## Goal:
Copy the lines below, replacing each "Instruction" with "Goal" and keeping everything else the same.

>> start

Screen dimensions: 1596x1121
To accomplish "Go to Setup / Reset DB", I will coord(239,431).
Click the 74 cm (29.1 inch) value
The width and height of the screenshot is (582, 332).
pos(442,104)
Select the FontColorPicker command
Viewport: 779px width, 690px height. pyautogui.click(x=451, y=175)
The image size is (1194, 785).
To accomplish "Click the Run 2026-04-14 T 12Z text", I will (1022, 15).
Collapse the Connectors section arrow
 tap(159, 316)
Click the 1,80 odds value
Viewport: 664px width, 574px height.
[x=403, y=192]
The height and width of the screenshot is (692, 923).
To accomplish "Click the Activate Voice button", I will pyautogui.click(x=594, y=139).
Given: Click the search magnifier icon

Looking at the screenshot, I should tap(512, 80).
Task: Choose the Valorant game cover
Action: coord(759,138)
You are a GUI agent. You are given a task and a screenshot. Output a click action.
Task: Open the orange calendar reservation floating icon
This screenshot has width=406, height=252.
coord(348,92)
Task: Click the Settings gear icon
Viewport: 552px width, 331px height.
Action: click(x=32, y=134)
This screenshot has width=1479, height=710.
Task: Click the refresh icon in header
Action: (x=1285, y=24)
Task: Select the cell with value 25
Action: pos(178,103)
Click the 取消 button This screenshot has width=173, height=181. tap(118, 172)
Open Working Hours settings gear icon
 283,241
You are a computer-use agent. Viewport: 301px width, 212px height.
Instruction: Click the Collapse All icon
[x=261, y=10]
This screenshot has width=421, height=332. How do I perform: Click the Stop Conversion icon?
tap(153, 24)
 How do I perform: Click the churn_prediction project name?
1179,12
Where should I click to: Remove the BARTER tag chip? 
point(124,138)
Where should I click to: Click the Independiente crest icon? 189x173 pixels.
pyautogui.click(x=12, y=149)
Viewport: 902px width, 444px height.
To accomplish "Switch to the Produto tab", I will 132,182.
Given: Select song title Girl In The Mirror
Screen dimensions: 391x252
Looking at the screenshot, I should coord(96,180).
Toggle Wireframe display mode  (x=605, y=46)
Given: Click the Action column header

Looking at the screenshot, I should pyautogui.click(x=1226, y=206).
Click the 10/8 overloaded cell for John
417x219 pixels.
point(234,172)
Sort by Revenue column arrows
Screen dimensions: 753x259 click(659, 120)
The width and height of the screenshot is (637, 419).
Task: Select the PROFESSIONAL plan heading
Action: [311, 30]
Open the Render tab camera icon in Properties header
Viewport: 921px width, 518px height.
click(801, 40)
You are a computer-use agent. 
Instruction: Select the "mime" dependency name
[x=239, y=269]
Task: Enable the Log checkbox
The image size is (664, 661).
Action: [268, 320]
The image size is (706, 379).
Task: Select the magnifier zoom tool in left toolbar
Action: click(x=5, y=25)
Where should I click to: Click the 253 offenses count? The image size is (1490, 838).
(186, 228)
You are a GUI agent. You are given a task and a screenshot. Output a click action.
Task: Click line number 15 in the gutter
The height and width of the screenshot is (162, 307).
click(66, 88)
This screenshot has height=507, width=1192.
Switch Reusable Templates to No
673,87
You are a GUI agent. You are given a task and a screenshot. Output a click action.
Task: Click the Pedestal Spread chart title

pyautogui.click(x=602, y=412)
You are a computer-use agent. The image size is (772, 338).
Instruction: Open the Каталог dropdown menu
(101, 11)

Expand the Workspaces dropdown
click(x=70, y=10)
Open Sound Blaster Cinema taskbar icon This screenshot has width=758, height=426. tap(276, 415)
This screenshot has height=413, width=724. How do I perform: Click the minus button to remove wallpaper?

>> end

## Result of the task:
Screen dimensions: 1596x1121
To accomplish "Go to Setup / Reset DB", I will coord(239,431).
Click the 74 cm (29.1 inch) value
The width and height of the screenshot is (582, 332).
pos(442,104)
Select the FontColorPicker command
Viewport: 779px width, 690px height. pyautogui.click(x=451, y=175)
The image size is (1194, 785).
To accomplish "Click the Run 2026-04-14 T 12Z text", I will (1022, 15).
Collapse the Connectors section arrow
 tap(159, 316)
Click the 1,80 odds value
Viewport: 664px width, 574px height.
[x=403, y=192]
The height and width of the screenshot is (692, 923).
To accomplish "Click the Activate Voice button", I will pyautogui.click(x=594, y=139).
Given: Click the search magnifier icon

Looking at the screenshot, I should tap(512, 80).
Task: Choose the Valorant game cover
Action: coord(759,138)
You are a GUI agent. You are given a task and a screenshot. Output a click action.
Task: Open the orange calendar reservation floating icon
This screenshot has width=406, height=252.
coord(348,92)
Task: Click the Settings gear icon
Viewport: 552px width, 331px height.
Action: click(x=32, y=134)
This screenshot has width=1479, height=710.
Task: Click the refresh icon in header
Action: (x=1285, y=24)
Task: Select the cell with value 25
Action: pos(178,103)
Click the 取消 button This screenshot has width=173, height=181. tap(118, 172)
Open Working Hours settings gear icon
 283,241
You are a computer-use agent. Viewport: 301px width, 212px height.
Goal: Click the Collapse All icon
[x=261, y=10]
This screenshot has width=421, height=332. How do I perform: Click the Stop Conversion icon?
tap(153, 24)
 How do I perform: Click the churn_prediction project name?
1179,12
Where should I click to: Remove the BARTER tag chip? 
point(124,138)
Where should I click to: Click the Independiente crest icon? 189x173 pixels.
pyautogui.click(x=12, y=149)
Viewport: 902px width, 444px height.
To accomplish "Switch to the Produto tab", I will 132,182.
Given: Select song title Girl In The Mirror
Screen dimensions: 391x252
Looking at the screenshot, I should coord(96,180).
Toggle Wireframe display mode  (x=605, y=46)
Given: Click the Action column header

Looking at the screenshot, I should pyautogui.click(x=1226, y=206).
Click the 10/8 overloaded cell for John
417x219 pixels.
point(234,172)
Sort by Revenue column arrows
Screen dimensions: 753x259 click(659, 120)
The width and height of the screenshot is (637, 419).
Task: Select the PROFESSIONAL plan heading
Action: [311, 30]
Open the Render tab camera icon in Properties header
Viewport: 921px width, 518px height.
click(801, 40)
You are a computer-use agent. 
Goal: Select the "mime" dependency name
[x=239, y=269]
Task: Enable the Log checkbox
The image size is (664, 661).
Action: [268, 320]
The image size is (706, 379).
Task: Select the magnifier zoom tool in left toolbar
Action: click(x=5, y=25)
Where should I click to: Click the 253 offenses count? The image size is (1490, 838).
(186, 228)
You are a GUI agent. You are given a task and a screenshot. Output a click action.
Task: Click line number 15 in the gutter
The height and width of the screenshot is (162, 307).
click(66, 88)
This screenshot has height=507, width=1192.
Switch Reusable Templates to No
673,87
You are a GUI agent. You are given a task and a screenshot. Output a click action.
Task: Click the Pedestal Spread chart title

pyautogui.click(x=602, y=412)
You are a computer-use agent. The image size is (772, 338).
Goal: Open the Каталог dropdown menu
(101, 11)

Expand the Workspaces dropdown
click(x=70, y=10)
Open Sound Blaster Cinema taskbar icon This screenshot has width=758, height=426. tap(276, 415)
This screenshot has height=413, width=724. How do I perform: Click the minus button to remove wallpaper?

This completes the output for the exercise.